こちらは心理学カテゴリですので、「心理学でいったいどうやって意識や無意識なんて研究するの?」という疑問がでてくるかもしれません。
生理学のように細胞に電極を刺して電気的応答をとったり、脳研究での「脳機能イメージング(画像化)」で脳のどこの部分が処理を行なっているかを視覚化するように、「心や行動(の変化)を生み出している内部の情報処理」を行なっているハードウェア=脳のはたらきを研究する分野もある一方で、
心理学のなかで主に実験心理学という分野で、脳というハードウェアの上でどのように情報処理が行なわれているかのメカニズムを推定する、という「ソフトウェアのはたらき」に注目した研究が行なわれています。
臨床の研究はとりあえず脇に置いておくとして、心理学には多くのサブ分野があって、実験を行なったり、行動を観察したり、調査を行なったりと、人間の特性をとらえるためのいろいろな研究手法の蓄積があります。
特に知覚心理学や認知心理学という実験心理学系の分野では、視覚や聴覚に物理的な刺激パターンを提示してそれに対する人間の反応を取得するという実験を行ない、その入出力の関係から内部で行なわれている情報処理メカニズムを推定したり、なんらかの課題を行なってもらうことでその完了時間や正答率、課題遂行時の思考プロトコルから、内部で行なわれている情報処理メカニズムを推定したり、という体系的な研究手法がここ百年ほど~数十年の間に確立されています。(文章の関係上、これ以上の詳細は省略いたします)
(電気生理学と平行して発展していった手法で、途中でコンピュータの概念なんかも取り込みさらに新手していきました。脳科学という分野が確立するよりもかなり先に発展して、脳機能の画像化などに応用されているものです。
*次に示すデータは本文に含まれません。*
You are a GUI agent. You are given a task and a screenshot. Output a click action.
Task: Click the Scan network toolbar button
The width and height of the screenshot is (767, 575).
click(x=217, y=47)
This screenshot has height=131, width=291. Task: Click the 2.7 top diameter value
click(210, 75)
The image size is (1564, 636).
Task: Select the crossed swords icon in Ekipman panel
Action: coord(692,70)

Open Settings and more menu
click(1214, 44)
)
そういう一連の手法のなかから、「目には映っているのにもかかわらず意識されにくい情報がある」、「注意を向けないところではいったいどんな情報処理が行なわれているんだろう?」などの問題に対して、適切な研究手法が選択され、実験が行なわれているのですね。
こういう心理学での研究手法は単独で使用されているわけでもなく、脳機能イメージングなどのハードウェア研究にも手法の一部が使用されていたりと、他の分野に対して相互に影響を与えつつ相互発展しています。たとえば、実験1と実験2で認知心理学実験を行なって人間から反応を取りメカニズムを推定し、実験3で脳機能を測定してその処理を行なっている脳の部位を特定する、といった具合です。
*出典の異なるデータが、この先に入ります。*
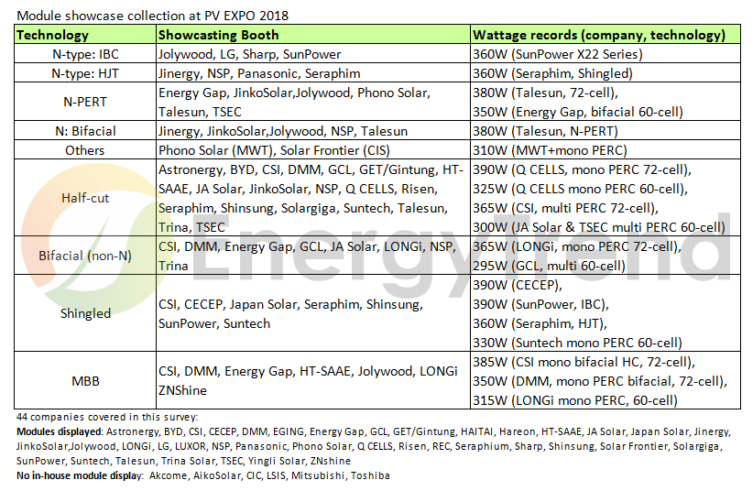Image resolution: width=753 pixels, height=491 pixels.
Task: Click the table title about PV EXPO 2018
Action: [x=154, y=16]
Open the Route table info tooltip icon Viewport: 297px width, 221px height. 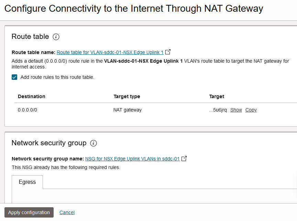pyautogui.click(x=56, y=37)
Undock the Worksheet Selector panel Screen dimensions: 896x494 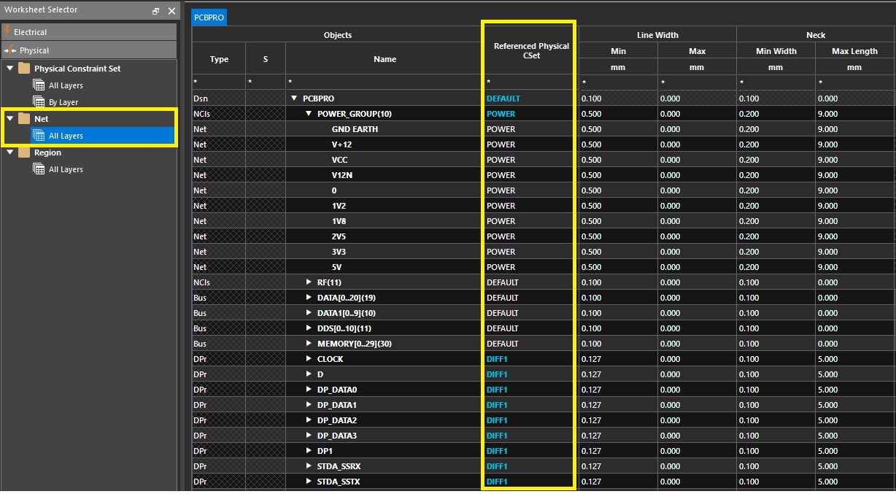point(156,11)
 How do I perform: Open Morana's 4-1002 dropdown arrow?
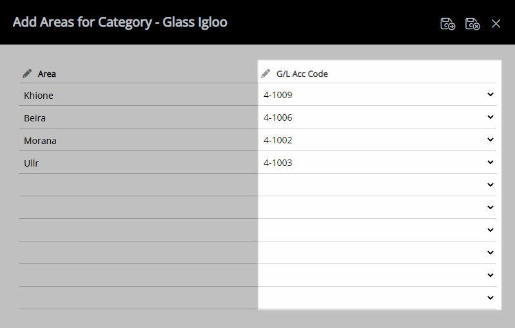tap(491, 140)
逆に、「心理学の研究だけで人間の心や意識が全てわかる!」「脳機能の画像化こそが唯一の妥当な研究手法」なんて、どれかひとつの分野だけを信奉する研究者が仮にいるとしたら、それは相当おめでたいというか、現実をわかっていないと言わざるをえません。
DNAの解析だったり、神経細胞の情報伝達に対する電気生理学的手法だったり、人間に対する心理学実験による情報処理メカニズム推定だったり、計算論的手法によるモデル構築だったり、他の動物と比較して人間独自の特性を考えたりと、脳や心や意識に対して、各分野でさまざまな研究対象、さまざまな研究手法があります。それぞれが、注目する対象に対して得意な手法を駆使してアプローチし、時には共同で研究を行ない、時には他分野の手法を応用したりして、「脳や心や意識の解明」という大きな目標に向かって研究を進めているのです。分野間の壁がうすくなって、対等に相互発展、ともに手を取り合って、という感じですね。
ただし、「脳や心や意識」がそんなに簡単な研究対象ではないのも事実で、5年や10年で完全な結論がでるものでもありませんし、情報処理過程の解明についても、できるところからコツコツと、という感じですので、「無意識」というものが再定義されるのも、まだまだ先といったところでしょう。がんばらないといけないですよね~
最後に、質問の回答としては、
フロイトやユングによって広まった「無意識」という言葉は、彼らの理論そのものの概念とは別に、一般的に使用される語になっているのと同時に、「心や行動(の変化)を生み出している内部の情報処理の仕組みを調べる」という研究の立場から、改めて「意識」「無意識」というものを捉えなおして、定義しなおしてみようということが進められています。心理学や生理学、工学、言語学、哲学、医学など数多くの分野が集まって、脳や心や意識に関する研究を進めていくことで、そのうち新しい「意識」「無意識」の概念が作られていくのではないかと思います。